Une fois à l’intérieur, nous nous rendons compte qu’il n’y a pas de fenêtre, seulement un petit trou dans le toit au-dessus du feu qui brûle dans un coin. La seule autre source de lumière est une lampe à huile faite d’un bocal à confiture et d’un bout de corde. Il n’y a ni table ni chaise, rien qu’une natte formée de baguettes étroites semblables à du bambou et appelées bilaw. Cette natte sert de siège, de table et, comme nous le verrons plus tard, de lit.
Puisqu’il est encore tôt, notre hôte, Pedro Kindajan, nous raconte comment il a construit cette hutte pendant l’occupation japonaise, ce qui explique pourquoi elle est d’accès aussi difficile. Les murs sont en bilaw et le chaume du toit est une herbe appelée goloon. Dans un râtelier au-dessus du feu est empilée une provision de bois de chauffage qui sèche en absorbant la fumée.
Notre conversation dure jusqu’à 20 h 30. Il est alors temps d’aller au lit, car la journée commence tôt chez les Igorots. On déroule un petit matelas mince et la natte sur laquelle nous sommes assis devient instantanément un lit. Contrairement à ce qu’on pourrait croire, il est très confortable. Notre hôte et sa famille dorment dans d’autres huttes qu’il possède sur sa propriété.
Une visite enrichissante
Une nouvelle journée débute avant même le lever du soleil. Pendant qu’on prépare le petit déjeuner, nous nous lavons à l’extérieur. On nous sert des œufs durs, des camote bouillis (patates douces) et du café. Je passe une partie de la matinée à aider Pedro Kindajan dans ses tâches journalières qui consistent entre autres à nourrir les canards, les poulets et les porcs.
Pedro me montre une colline récemment labourée, de l’autre côté de la vallée, et il me dit qu’il va y planter des camote. Il se propose aussi de faire pousser du riz sur l’une des terrasses plus bas. Ici, pour la première fois, je me rends compte de l’étendue des rizières en terrasses de Banaue.
À l’est, au nord et à l’ouest, aussi loin que porte le regard, les vertes rizières s’étagent depuis le pied des montagnes jusqu’au sommet. Sur un des versants, on compte plus de cinquante terrasses ; elles couvrent une superficie de 650 kilomètres carrés et, mises bout à bout, elles s’étendraient sur une distance de plus de vingt mille kilomètres. De toutes les réalisations humaines, ce sont les plus impressionnantes que j’aie jamais vues. On reste confondu à la pensée qu’elles ont été construites avec des outils très simples et sans l’aide de la technologie moderne.
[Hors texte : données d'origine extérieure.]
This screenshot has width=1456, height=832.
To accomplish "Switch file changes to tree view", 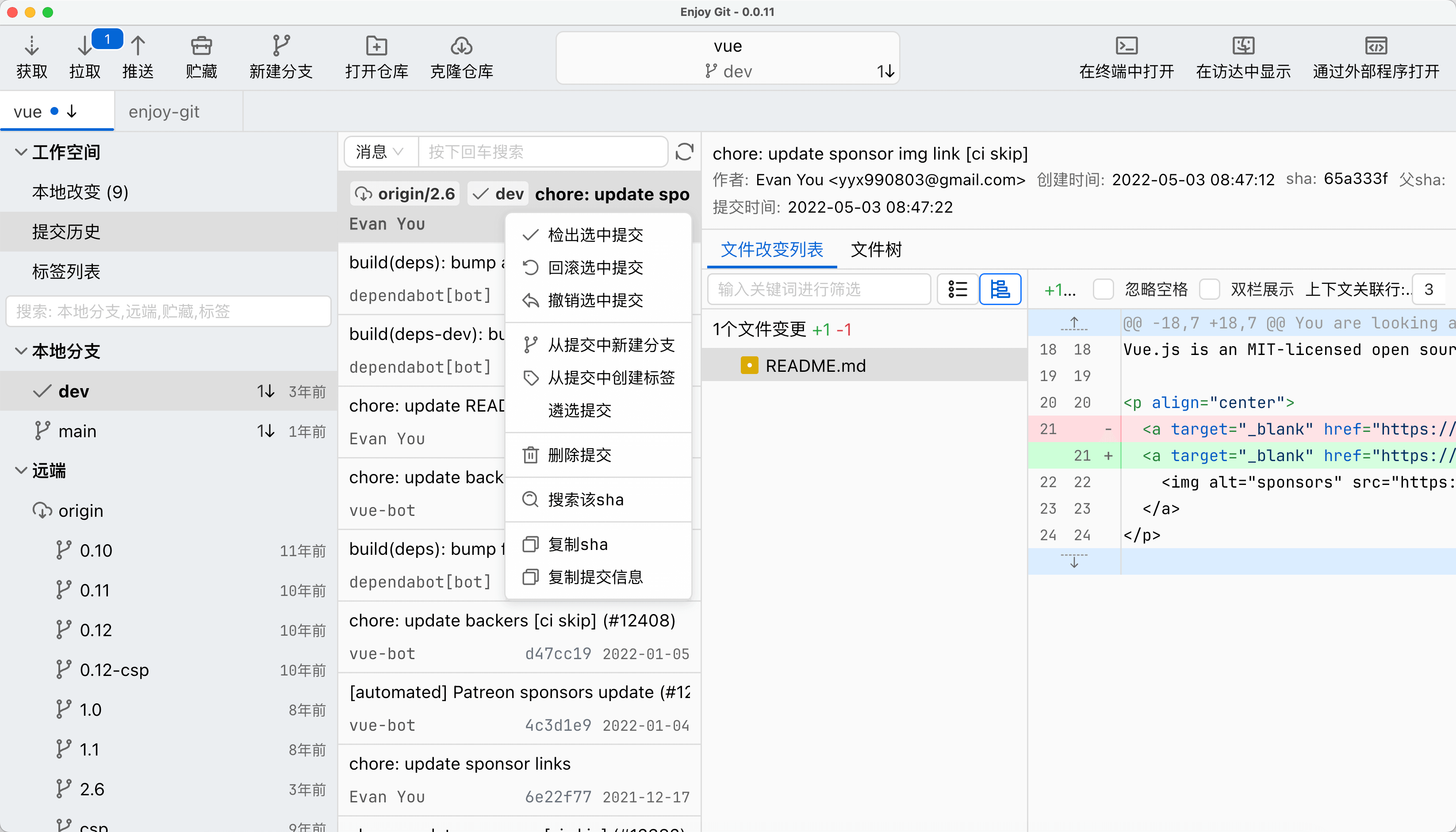I will tap(1000, 289).
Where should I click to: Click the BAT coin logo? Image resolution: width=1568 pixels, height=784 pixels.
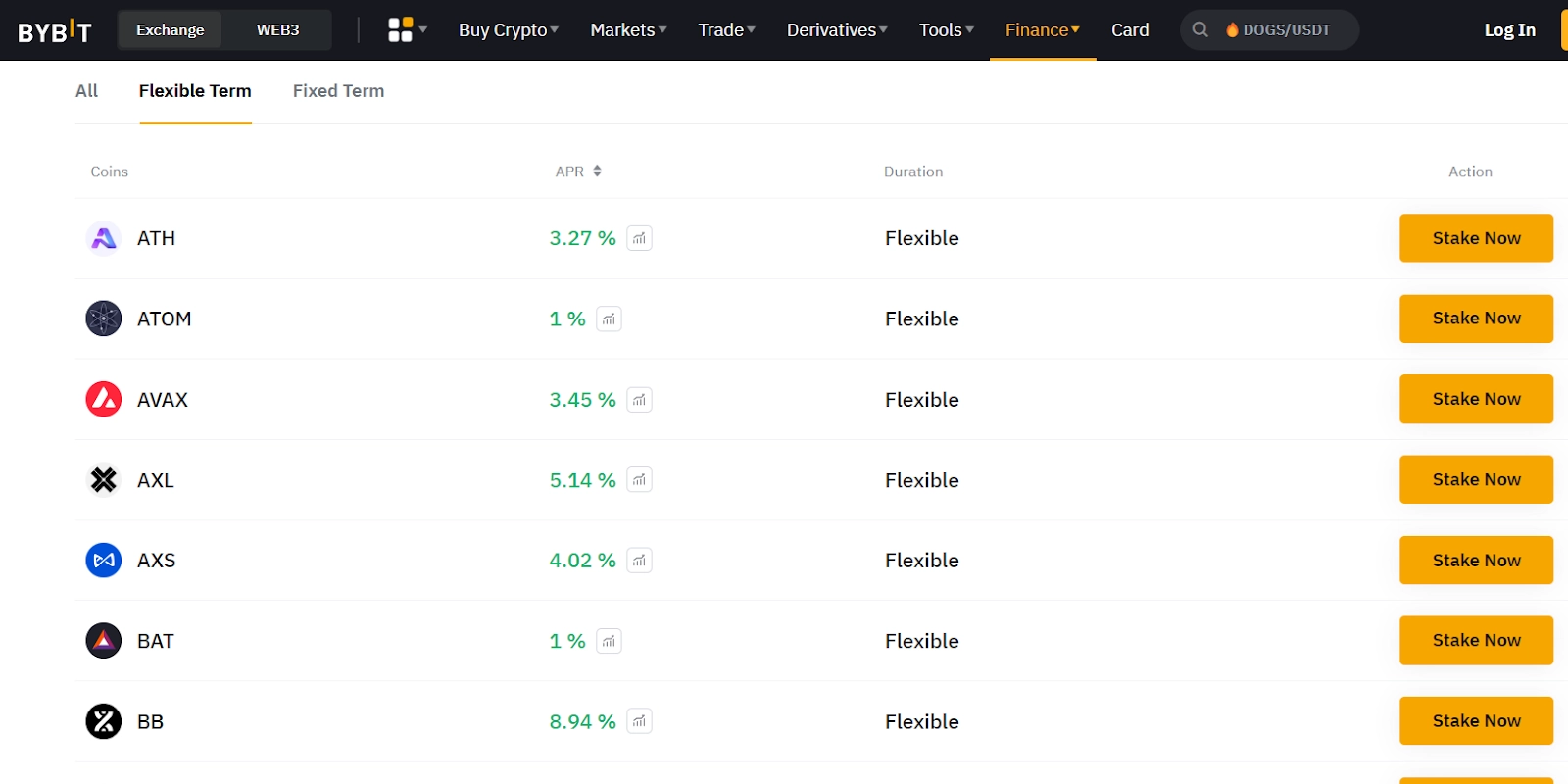104,641
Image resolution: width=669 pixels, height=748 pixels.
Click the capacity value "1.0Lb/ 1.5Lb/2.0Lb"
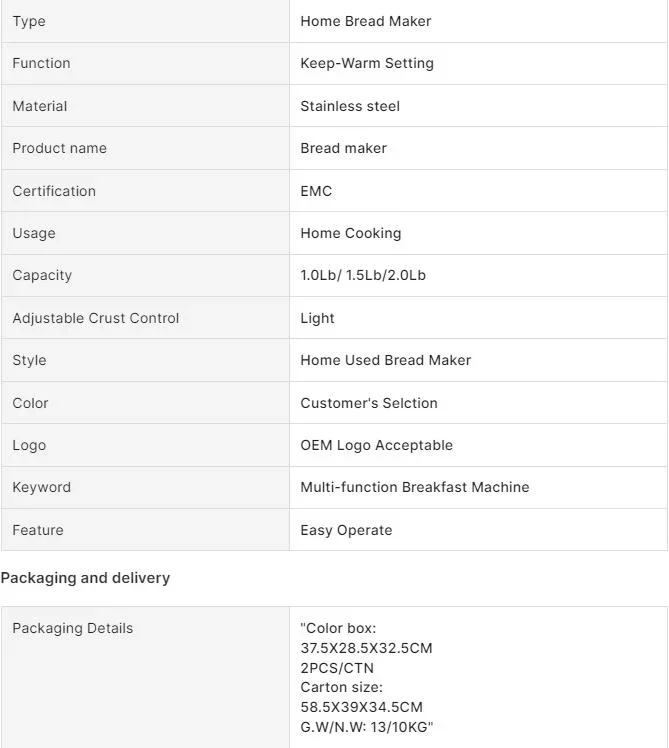363,275
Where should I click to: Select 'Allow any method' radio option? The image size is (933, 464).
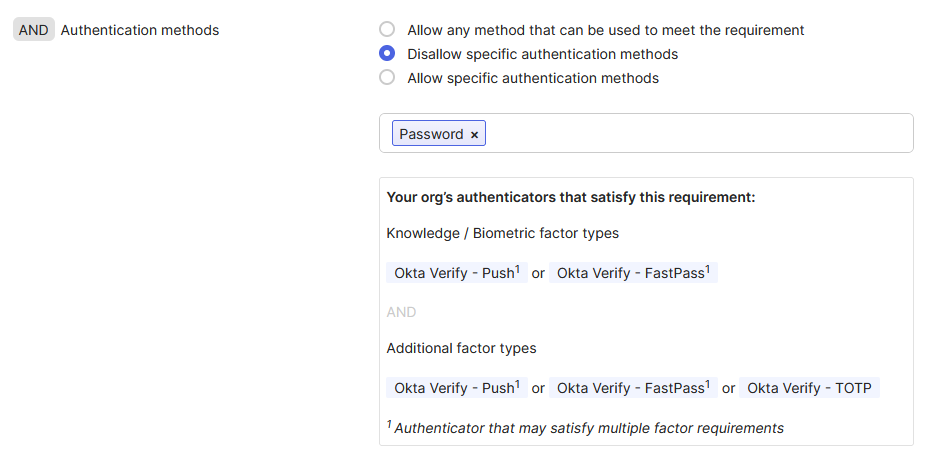click(387, 30)
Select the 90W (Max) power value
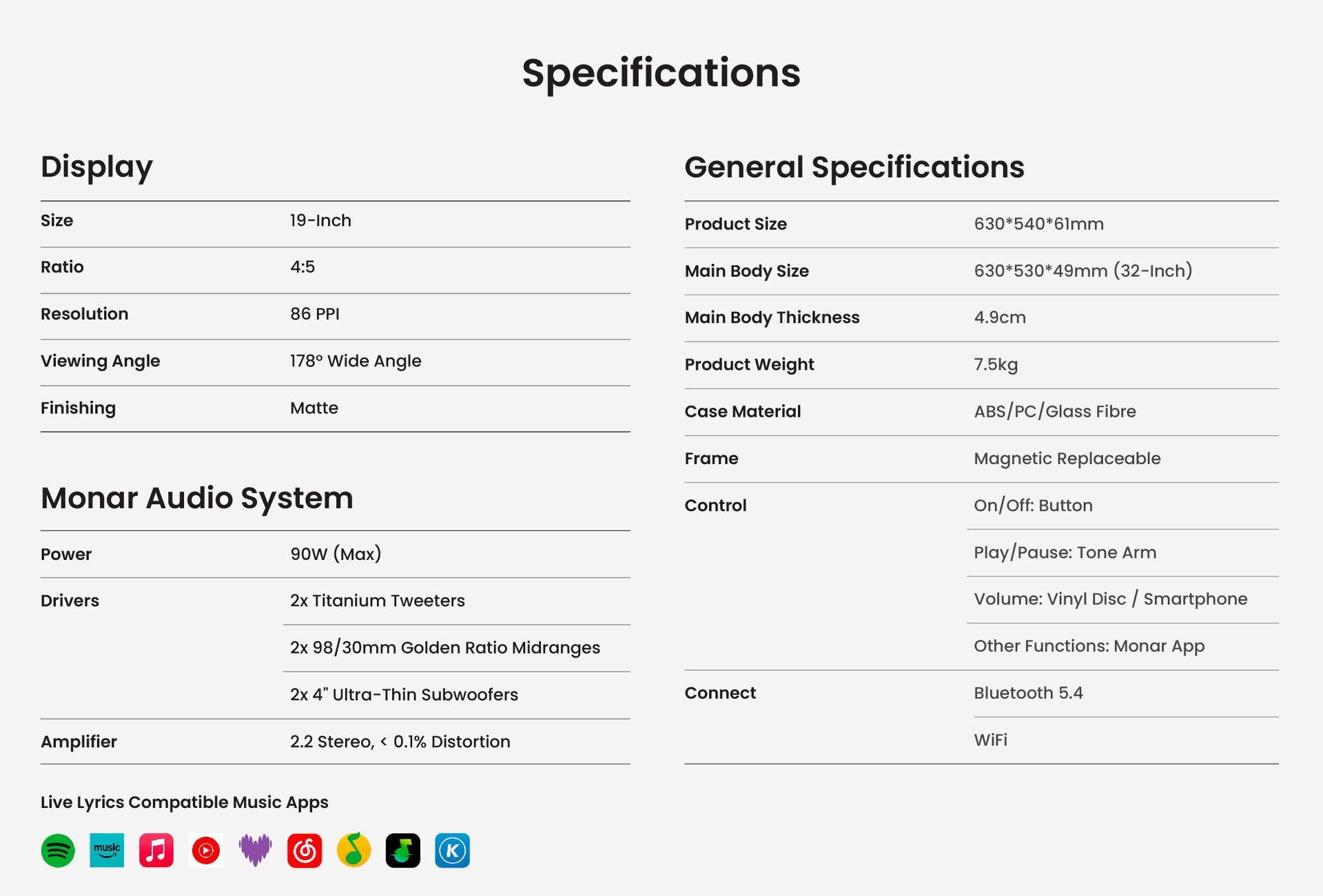 (x=336, y=554)
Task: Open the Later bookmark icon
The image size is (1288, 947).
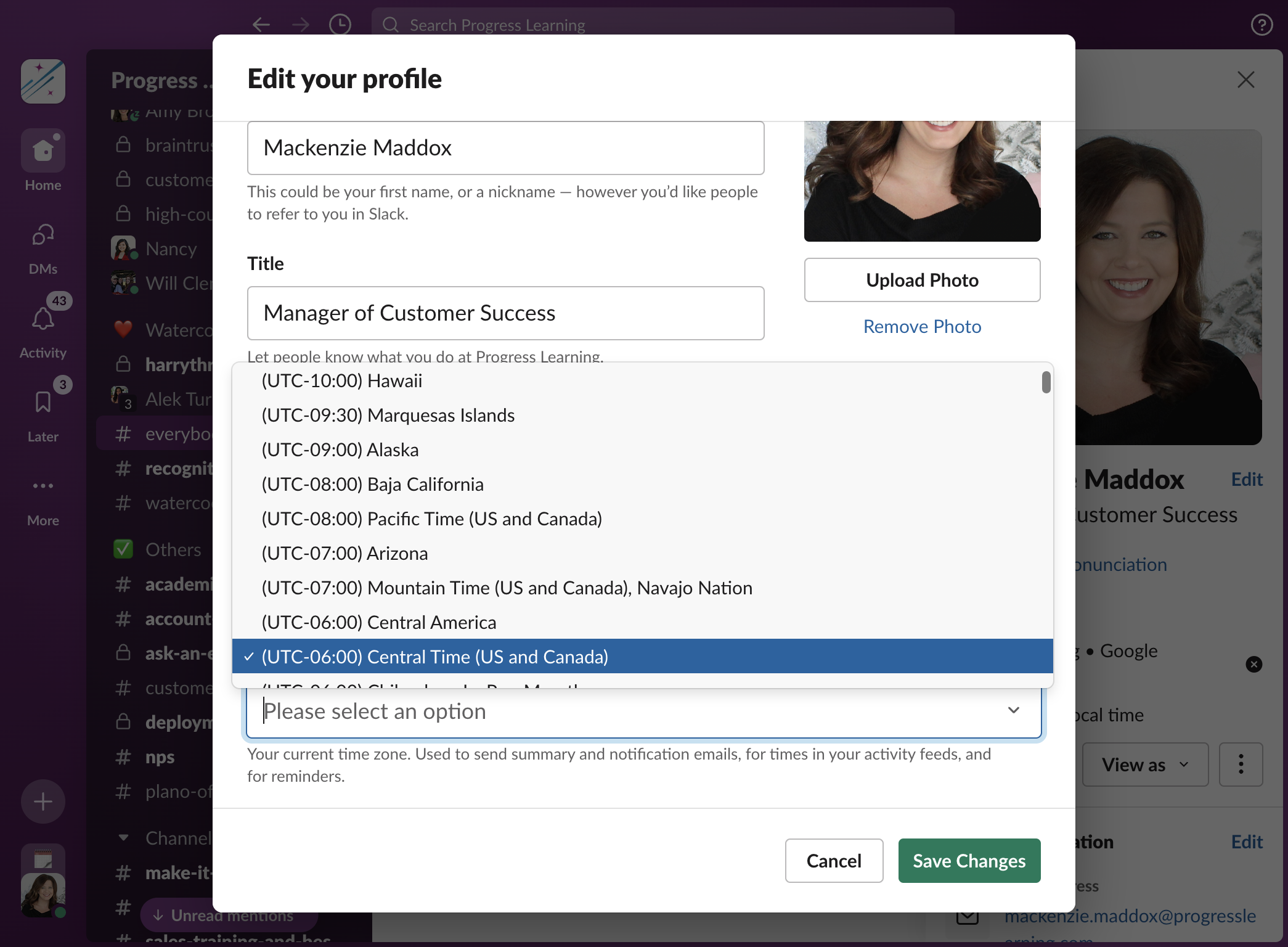Action: [43, 402]
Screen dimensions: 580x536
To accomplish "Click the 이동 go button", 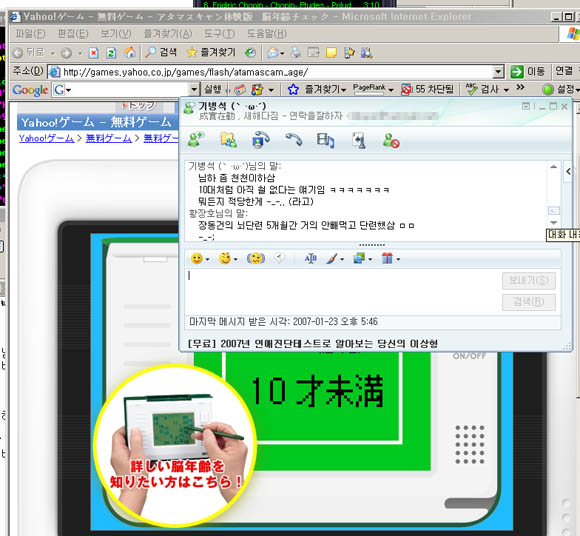I will [528, 71].
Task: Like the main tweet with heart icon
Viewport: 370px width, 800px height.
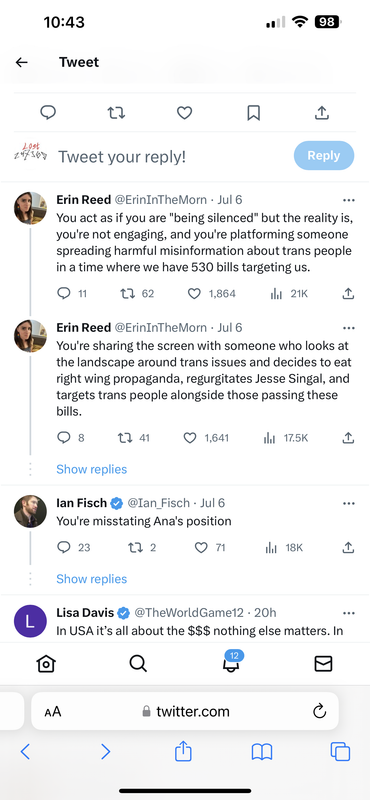Action: tap(184, 112)
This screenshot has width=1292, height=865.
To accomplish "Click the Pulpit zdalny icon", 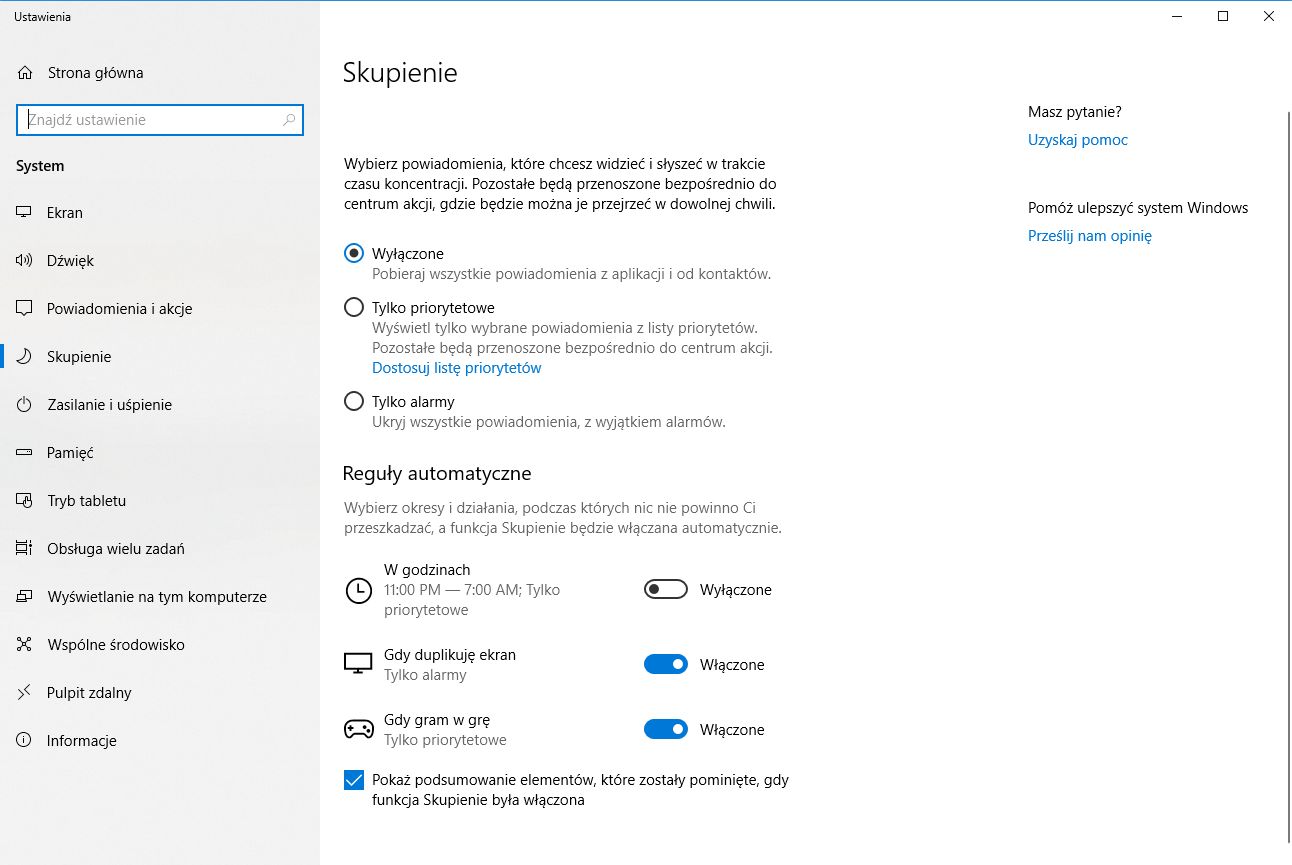I will (25, 693).
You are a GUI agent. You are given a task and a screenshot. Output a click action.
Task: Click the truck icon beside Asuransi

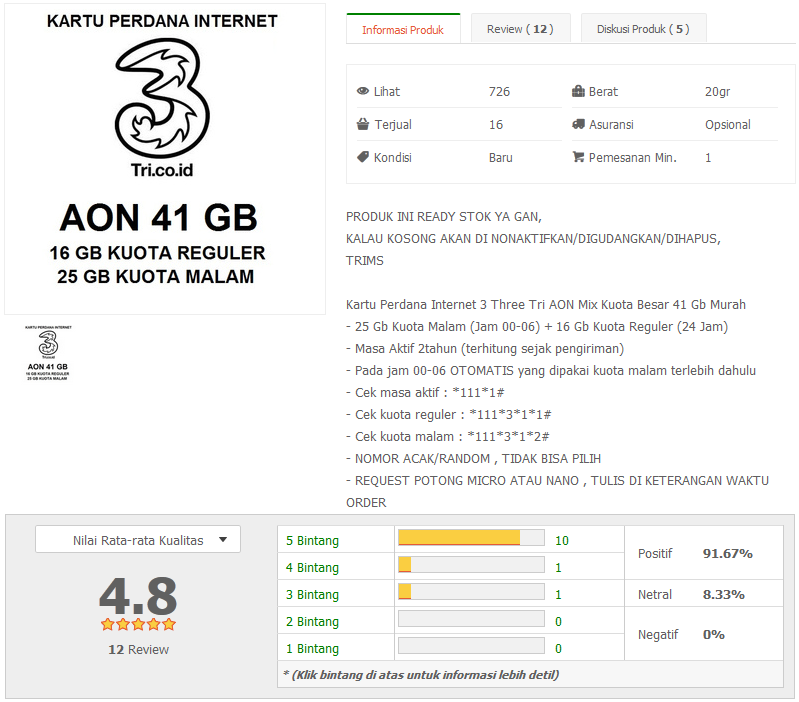pyautogui.click(x=578, y=124)
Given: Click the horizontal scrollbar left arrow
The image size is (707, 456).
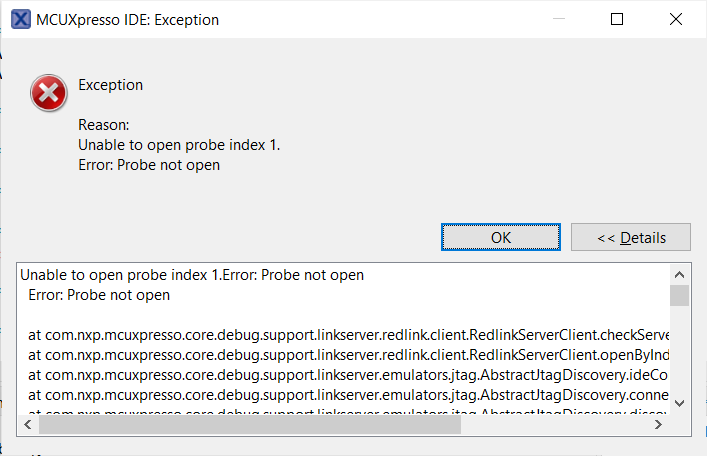Looking at the screenshot, I should [x=27, y=425].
Ces quelques jours passés chez les Igorots ont été très enrichissants pour ma femme et moi. Bien que ne disposant d’aucune des inventions modernes, nous ne nous sommes jamais ennuyés, car nous avons appris quantité de choses intéressantes concernant la terre. Si la technologie a aidé l’homme à améliorer son sort dans certains cas, elle l’a aussi souvent éloigné de sa demeure, la terre. Mais cette visite chez les Igorots nous a fait sentir que nous en étions une partie intégrante.